## Exercise brief:
Convert everything from the line containing "Task: Select the JetBlue airline logo" down to the line containing "pyautogui.click(x=127, y=80)" into a JSON list of strings, one per line, skipping blank lines.

## Dataset records:

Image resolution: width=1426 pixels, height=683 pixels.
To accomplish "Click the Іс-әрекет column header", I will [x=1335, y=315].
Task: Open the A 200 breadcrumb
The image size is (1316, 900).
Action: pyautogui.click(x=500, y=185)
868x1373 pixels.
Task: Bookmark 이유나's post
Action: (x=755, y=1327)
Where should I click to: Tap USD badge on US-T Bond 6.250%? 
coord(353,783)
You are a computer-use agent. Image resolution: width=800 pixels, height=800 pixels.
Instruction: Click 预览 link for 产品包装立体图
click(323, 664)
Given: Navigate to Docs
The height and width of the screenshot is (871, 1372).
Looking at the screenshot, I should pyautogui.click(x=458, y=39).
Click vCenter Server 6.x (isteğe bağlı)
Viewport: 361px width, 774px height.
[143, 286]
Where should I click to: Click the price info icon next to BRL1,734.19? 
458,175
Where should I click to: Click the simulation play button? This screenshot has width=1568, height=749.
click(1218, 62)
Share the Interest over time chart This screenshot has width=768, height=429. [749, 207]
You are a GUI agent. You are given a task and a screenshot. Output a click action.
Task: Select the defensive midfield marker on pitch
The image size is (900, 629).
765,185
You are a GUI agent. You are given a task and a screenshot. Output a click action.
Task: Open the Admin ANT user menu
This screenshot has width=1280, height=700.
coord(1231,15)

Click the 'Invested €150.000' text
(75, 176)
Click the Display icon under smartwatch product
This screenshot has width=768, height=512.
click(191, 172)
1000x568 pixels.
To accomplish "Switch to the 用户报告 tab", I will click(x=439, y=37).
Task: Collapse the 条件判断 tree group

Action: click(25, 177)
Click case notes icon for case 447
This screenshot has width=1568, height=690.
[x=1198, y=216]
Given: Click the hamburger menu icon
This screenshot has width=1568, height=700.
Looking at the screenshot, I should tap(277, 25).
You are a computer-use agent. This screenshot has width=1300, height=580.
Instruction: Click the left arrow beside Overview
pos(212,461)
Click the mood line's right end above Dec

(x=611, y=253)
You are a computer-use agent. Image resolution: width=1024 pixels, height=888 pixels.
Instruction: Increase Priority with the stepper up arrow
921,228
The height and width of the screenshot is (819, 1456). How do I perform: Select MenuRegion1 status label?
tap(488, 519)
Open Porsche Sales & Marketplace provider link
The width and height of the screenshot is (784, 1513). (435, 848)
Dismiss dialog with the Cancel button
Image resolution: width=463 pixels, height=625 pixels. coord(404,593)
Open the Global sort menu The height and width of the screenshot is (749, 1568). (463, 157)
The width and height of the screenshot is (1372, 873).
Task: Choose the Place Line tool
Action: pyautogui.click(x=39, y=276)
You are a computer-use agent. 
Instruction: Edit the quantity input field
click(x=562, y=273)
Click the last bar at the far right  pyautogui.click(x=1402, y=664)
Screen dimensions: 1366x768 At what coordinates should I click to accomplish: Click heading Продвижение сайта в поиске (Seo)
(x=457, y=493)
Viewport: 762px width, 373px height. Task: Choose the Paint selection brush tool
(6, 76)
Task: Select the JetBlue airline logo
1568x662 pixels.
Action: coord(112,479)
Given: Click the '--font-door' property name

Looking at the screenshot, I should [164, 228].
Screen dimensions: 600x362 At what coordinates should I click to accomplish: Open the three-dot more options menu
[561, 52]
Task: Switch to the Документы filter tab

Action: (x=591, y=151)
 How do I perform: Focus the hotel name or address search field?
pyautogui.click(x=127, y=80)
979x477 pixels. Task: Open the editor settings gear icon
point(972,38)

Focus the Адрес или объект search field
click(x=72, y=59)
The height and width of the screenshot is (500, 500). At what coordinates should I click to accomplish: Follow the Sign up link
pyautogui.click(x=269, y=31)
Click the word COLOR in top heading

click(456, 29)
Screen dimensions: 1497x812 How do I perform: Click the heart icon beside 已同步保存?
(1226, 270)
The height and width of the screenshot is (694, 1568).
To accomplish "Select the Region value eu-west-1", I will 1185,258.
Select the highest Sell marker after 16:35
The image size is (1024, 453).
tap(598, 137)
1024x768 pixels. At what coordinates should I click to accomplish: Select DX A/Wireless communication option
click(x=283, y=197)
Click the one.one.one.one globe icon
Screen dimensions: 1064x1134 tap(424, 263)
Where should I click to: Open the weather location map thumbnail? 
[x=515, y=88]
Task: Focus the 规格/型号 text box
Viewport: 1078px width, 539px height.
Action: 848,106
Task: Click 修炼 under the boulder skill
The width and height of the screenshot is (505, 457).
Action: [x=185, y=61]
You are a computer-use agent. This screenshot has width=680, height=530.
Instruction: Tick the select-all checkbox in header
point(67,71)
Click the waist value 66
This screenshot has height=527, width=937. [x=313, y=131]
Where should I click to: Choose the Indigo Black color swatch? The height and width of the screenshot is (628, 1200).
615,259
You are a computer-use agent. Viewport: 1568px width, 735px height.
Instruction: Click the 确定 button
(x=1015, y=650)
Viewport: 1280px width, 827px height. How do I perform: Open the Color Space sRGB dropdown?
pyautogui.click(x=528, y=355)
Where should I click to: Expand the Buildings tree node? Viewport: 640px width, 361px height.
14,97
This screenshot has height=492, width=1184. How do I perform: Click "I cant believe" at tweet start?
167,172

## Written response:
[
  "Task: Select the JetBlue airline logo",
  "1568x662 pixels.",
  "Action: coord(112,479)",
  "Given: Click the '--font-door' property name",
  "Looking at the screenshot, I should [164, 228].",
  "Screen dimensions: 600x362 At what coordinates should I click to accomplish: Open the three-dot more options menu",
  "[561, 52]",
  "Task: Switch to the Документы filter tab",
  "Action: (x=591, y=151)",
  " How do I perform: Focus the hotel name or address search field?",
  "pyautogui.click(x=127, y=80)"
]